HONG KONG: Lacklustre factory readings from major emerging markets and new round of tit-for-tat tariffs between the United States and China kept a lid on developing-world stocks on Monday as appetite for risk waned.
MSCI’s index for emerging market stocks was flat to lower. Volumes were low with US markets closed for a holiday.
Business surveys showed on Monday how the US-China trade war hurt growth of Asian economies in August, strengthening the case for fresh stimulus to fend off recession risks.
“There’s pretty much a 50-50 split between countries seeing higher and lower PMI indices, but the average reading remains depressed,” Kit Juckes, Societe Generale’s global head of FX strategy, wrote in a note.
Stocks in export-reliant South Korea and Taiwan gained, although data showed factory activity shrank in both economies in August.
Indian manufacturing activity slowed to its lowest in 15 months, but markets in Mumbai were shut for a holiday.
Mainland Chinese markets outperformed as a pledge by the government to boost support for the economy offset worries about slowing factory activity in August.
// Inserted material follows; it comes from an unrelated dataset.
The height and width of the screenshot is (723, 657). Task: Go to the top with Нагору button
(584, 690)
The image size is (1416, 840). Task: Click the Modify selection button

A private survey by Caixin showed August manufacturing in China unexpectedly expanded.
Hong Kong’s Hang Seng index fell after another weekend of violent anti-government protests.
Outside Asia, Russia’s weak factory reading for a fourth straight month in August did not provoke much reaction from markets. Turkey’s economy slowed less than expected in the second quarter, and both stocks and the Turkish currency rose.
Currencies in the developing world were more mixed, with South Korea’s won and the Chinese yuan slipping lower. South Africa’s rand and Russia’s rouble gained 0.3% each against the dollar.
In emerging Europe, the Polish Zloty shot up against the euro after data showed manufacturing slowed less than expected in August.
Investors will now be watching Argentine markets, after the government authorised currency controls on Sunday to prop up the peso.